表面活性剂改性活性炭对阳离子染料的吸附

以阴离子表面活性剂十二烷基硫酸钠(SDS)为改性剂对粉末活性炭(AC)改性,研究了SDS在活性炭表面的吸附稳定性,用比表面积测定仪、Zeta电位测定仪对改性前后活性炭进行表征,并将其用于吸附模拟废水中的阳离子染料。结果表明,改性剂SDS浓度等于临界胶束浓度时,改性后活性炭(SDS-AC)对SDS吸附稳定,SDS在纯水和染料溶液中的解吸率分别为19.4%和1.6%。pH对活性炭吸附阳离子橙染料影响较小,SDS-AC和AC对染料的吸附平衡时间分别为4 h和12 h,SDS-AC和AC对阳离子橙染料的吸附动力学模型符合拟二级反应模型,吸附等温线更符合Langmuir吸附等温方程,SDS-AC对阳离子橙染料的最大吸附量较AC提高47.8%,SDS-AC对阳离子橙染料的吸附机制为物理吸附和化学吸附共同作用下的单分子层吸附,其中化学吸附是主要控速步骤。
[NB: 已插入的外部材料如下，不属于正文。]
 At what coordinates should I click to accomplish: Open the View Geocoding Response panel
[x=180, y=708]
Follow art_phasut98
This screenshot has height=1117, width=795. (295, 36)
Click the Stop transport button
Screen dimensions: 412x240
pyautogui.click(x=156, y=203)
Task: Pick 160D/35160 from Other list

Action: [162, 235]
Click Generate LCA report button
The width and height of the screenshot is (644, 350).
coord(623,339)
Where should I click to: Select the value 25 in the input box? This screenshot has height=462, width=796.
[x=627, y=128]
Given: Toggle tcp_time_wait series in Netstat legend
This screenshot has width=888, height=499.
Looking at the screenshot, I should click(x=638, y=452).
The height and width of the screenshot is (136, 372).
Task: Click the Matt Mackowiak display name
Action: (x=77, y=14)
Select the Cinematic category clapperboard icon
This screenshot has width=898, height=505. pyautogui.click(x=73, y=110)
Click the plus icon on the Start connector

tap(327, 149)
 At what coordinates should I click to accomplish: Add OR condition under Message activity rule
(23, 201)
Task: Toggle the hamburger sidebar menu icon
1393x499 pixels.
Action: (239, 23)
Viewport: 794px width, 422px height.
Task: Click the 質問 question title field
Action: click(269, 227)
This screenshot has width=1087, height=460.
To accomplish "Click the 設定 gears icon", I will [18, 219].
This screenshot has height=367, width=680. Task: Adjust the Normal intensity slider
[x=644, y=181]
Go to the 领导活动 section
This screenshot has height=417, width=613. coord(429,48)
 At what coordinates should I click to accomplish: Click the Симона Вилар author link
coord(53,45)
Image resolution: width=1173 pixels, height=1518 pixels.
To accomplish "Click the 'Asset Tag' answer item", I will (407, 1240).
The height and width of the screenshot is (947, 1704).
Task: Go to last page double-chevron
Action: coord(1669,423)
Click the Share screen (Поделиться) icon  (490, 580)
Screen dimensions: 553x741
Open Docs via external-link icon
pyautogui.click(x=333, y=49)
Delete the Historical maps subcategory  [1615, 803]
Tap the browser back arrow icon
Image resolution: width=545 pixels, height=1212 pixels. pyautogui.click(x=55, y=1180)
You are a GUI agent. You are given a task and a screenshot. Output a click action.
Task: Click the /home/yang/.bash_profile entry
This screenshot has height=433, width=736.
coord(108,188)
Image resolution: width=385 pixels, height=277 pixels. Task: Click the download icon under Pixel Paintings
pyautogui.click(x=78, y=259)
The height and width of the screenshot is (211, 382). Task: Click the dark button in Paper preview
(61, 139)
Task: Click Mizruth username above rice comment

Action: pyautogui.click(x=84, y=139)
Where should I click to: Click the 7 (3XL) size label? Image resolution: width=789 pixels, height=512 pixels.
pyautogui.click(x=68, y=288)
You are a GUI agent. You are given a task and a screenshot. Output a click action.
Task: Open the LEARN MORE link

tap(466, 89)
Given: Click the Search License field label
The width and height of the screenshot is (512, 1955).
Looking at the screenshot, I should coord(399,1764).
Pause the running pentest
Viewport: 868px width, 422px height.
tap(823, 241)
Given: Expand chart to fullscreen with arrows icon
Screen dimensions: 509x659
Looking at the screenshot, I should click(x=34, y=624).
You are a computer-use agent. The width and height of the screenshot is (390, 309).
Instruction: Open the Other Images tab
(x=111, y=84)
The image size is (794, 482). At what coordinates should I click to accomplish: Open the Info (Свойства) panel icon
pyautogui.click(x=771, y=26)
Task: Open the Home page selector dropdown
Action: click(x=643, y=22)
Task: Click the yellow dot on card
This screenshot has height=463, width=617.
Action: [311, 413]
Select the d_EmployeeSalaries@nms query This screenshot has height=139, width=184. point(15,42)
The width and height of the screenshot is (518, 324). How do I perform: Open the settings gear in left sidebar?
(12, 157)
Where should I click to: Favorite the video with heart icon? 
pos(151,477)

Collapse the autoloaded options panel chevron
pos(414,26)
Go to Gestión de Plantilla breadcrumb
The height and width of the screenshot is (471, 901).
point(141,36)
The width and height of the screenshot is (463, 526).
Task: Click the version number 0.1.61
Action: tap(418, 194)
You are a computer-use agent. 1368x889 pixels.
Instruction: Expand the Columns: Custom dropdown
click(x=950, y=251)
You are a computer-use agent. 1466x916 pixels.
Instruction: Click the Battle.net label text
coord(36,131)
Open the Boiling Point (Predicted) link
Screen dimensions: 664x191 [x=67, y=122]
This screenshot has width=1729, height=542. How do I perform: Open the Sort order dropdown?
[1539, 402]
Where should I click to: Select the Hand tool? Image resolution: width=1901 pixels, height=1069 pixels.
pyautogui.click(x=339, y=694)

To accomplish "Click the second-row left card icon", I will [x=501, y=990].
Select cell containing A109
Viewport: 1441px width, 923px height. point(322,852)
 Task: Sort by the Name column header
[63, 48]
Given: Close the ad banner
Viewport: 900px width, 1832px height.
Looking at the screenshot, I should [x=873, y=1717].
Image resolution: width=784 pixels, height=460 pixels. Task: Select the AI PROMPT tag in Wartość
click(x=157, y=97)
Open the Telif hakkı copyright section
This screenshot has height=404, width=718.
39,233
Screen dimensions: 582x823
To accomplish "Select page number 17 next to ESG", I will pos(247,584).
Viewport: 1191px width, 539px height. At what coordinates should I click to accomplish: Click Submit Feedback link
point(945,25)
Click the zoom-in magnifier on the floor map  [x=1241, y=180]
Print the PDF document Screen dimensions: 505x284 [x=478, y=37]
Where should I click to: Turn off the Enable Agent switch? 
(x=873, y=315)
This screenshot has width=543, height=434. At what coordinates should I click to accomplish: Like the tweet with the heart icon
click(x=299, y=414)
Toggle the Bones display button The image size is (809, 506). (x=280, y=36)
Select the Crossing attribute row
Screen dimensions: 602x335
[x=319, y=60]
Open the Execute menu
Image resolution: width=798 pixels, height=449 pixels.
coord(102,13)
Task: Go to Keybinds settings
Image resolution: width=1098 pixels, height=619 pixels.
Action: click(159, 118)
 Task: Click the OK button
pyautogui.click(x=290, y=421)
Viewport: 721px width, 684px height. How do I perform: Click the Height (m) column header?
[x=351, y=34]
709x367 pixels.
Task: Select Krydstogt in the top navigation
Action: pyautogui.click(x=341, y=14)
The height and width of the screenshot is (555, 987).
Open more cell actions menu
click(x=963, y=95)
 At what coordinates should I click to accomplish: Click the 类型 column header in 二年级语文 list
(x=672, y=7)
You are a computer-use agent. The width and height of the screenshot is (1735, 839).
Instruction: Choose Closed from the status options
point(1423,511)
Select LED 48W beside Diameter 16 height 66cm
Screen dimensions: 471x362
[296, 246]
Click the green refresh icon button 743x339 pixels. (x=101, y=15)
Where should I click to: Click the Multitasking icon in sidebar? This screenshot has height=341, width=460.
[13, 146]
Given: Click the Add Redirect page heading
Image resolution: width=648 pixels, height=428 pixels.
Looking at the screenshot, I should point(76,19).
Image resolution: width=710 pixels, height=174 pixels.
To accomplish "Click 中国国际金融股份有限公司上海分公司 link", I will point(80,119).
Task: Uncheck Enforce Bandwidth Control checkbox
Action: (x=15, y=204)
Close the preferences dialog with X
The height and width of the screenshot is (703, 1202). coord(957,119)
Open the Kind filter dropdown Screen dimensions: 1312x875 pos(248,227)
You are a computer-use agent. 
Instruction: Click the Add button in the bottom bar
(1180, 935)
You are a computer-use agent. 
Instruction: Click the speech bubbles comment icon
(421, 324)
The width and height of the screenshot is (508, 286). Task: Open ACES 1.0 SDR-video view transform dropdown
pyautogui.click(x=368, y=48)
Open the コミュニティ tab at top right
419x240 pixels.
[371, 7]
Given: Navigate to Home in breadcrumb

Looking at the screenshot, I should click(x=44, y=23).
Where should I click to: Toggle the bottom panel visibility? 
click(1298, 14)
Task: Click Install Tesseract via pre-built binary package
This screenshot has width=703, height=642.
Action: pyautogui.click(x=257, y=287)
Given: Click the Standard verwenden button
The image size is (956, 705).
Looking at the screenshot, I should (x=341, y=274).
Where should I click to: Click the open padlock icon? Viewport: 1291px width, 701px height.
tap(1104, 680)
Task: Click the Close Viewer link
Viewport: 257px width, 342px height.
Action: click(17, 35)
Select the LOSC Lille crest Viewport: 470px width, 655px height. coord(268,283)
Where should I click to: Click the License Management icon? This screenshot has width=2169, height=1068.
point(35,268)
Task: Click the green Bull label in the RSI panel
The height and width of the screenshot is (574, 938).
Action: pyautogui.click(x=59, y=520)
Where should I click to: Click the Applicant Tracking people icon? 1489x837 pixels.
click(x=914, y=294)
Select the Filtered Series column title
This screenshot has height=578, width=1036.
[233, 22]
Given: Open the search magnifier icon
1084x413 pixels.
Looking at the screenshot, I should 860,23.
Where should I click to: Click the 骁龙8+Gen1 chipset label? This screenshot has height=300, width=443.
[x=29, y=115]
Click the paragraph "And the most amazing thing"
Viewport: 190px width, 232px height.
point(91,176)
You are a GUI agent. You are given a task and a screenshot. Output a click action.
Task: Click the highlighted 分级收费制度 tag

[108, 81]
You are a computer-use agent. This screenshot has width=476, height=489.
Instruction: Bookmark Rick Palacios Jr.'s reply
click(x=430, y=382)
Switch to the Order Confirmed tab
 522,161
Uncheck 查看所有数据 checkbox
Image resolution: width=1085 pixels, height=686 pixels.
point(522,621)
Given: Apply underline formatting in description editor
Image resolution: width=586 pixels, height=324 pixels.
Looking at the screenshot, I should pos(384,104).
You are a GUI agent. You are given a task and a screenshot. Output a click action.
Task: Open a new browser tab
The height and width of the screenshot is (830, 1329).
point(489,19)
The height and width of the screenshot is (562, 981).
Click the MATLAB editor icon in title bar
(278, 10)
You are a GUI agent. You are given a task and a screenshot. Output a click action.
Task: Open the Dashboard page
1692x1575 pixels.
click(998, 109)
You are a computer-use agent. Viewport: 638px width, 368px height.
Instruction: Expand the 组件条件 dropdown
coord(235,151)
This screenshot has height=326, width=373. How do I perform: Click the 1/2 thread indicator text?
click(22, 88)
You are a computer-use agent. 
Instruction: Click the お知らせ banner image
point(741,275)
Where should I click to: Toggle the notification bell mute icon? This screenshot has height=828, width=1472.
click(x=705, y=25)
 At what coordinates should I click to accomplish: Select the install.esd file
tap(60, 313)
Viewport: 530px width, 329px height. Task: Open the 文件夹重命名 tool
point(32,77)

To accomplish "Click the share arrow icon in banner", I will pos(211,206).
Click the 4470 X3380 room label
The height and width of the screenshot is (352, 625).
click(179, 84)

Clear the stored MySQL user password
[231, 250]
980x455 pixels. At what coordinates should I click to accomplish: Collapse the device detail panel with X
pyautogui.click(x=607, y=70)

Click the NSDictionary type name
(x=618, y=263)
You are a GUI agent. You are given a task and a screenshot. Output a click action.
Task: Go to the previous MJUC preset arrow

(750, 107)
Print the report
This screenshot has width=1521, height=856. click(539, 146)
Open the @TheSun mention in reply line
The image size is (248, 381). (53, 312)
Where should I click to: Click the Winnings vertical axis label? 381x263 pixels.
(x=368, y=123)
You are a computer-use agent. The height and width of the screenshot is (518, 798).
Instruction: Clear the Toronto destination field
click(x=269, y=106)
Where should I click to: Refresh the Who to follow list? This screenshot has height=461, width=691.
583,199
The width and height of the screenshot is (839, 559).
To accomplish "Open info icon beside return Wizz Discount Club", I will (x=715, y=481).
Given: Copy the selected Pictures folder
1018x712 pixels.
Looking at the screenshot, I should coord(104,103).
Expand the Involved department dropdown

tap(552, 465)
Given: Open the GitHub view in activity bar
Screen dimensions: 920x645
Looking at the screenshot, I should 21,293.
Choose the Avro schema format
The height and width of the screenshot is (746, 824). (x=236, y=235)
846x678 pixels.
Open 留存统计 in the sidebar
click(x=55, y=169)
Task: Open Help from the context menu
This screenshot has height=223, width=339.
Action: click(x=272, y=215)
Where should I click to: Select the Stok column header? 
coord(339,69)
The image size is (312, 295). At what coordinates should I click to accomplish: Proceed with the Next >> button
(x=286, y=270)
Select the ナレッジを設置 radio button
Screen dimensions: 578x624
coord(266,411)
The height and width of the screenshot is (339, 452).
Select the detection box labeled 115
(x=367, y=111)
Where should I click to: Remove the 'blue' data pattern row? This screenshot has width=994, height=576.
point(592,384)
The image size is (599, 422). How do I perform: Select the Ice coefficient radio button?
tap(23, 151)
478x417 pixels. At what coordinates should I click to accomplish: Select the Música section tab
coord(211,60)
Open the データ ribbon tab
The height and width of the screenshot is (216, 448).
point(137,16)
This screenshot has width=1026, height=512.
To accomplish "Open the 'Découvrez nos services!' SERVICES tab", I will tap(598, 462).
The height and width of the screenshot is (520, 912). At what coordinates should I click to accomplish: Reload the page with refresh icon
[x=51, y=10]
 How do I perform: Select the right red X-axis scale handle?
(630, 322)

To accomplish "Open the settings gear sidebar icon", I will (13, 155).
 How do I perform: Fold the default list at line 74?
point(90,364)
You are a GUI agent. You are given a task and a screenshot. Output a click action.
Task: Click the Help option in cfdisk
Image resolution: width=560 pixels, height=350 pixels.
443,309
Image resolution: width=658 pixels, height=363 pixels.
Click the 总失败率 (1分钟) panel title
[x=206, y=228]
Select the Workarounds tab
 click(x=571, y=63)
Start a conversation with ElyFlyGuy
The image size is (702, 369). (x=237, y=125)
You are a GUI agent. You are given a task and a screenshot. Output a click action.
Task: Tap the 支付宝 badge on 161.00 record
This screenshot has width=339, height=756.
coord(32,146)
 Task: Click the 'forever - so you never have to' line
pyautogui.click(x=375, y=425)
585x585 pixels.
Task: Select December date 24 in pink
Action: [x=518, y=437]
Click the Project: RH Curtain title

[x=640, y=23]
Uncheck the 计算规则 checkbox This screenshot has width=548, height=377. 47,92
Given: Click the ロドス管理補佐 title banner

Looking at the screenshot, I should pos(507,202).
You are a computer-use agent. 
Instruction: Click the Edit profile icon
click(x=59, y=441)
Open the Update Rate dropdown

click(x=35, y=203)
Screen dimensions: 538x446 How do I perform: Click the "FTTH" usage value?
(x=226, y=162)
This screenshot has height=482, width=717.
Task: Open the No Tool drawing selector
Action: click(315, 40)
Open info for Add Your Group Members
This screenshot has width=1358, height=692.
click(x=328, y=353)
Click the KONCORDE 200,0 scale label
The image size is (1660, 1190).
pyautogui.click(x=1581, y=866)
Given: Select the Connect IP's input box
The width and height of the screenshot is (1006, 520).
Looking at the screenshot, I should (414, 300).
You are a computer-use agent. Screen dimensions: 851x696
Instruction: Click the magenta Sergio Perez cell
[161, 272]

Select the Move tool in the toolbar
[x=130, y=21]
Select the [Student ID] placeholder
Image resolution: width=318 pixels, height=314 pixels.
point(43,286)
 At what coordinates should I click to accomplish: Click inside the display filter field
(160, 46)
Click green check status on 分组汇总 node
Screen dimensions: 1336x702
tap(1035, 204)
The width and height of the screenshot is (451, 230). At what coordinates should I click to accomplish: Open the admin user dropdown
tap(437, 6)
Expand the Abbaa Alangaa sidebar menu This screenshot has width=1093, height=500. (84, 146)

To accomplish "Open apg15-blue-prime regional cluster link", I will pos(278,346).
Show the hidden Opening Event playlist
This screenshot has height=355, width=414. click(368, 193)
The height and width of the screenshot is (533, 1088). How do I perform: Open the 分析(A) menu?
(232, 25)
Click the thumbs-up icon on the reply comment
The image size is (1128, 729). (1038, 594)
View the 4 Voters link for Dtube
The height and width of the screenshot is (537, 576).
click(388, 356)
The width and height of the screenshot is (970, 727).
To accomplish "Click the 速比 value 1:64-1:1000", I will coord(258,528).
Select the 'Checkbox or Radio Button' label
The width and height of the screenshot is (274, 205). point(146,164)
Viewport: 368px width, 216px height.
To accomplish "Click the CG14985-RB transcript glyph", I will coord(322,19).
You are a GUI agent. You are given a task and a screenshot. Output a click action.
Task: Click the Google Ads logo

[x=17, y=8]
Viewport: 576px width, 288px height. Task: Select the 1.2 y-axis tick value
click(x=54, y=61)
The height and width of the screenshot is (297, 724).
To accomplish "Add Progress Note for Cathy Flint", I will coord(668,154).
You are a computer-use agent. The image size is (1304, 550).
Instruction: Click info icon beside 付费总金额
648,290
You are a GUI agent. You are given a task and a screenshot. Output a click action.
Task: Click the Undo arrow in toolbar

Adsorption of cationic dye by surfactant-modified activated carbon

Powdered activated carbon (AC) was modified by an anionic surfactant, sodium dodecyl sulfate (SDS), which was evaluated for its stability of adsorption on the surface of AC. Characterizations of AC before and after the modification were made using specific surface area and zeta potential analyzers. The SDS modified AC (SDS-AC) was applied in the adsorption of cationic dye in the synthetic wastewater. The results showed that the SDS adsorption on the AC was stable when the SDS concentration equaled to critical micelle concentration (CMC). Desorption of SDS from the modified AC in the pure water and dye solution were 19.4% and 1.6%, respectively. The pH of solution had a minor effect on the dye adsorption, which reached equilibrium within 4 h and 12 h for the SDS-AC and AC, respectively. The adsorption kinetics of SDS-AC and AC followed pseudo-second-order kinetic model. The adsorption isotherms may be described by Langmuir equation. Compared to the AC, the maximum adsorption capacity of cationic orange dye on the SDS-AC increased 47.8%. The mechanism of cationic dye adsorption on the SDS-AC was monomolecular layer adsorption, jointly acted by physical and chemical adsorptions, in which the chemical adsorption was the major rate limiting step.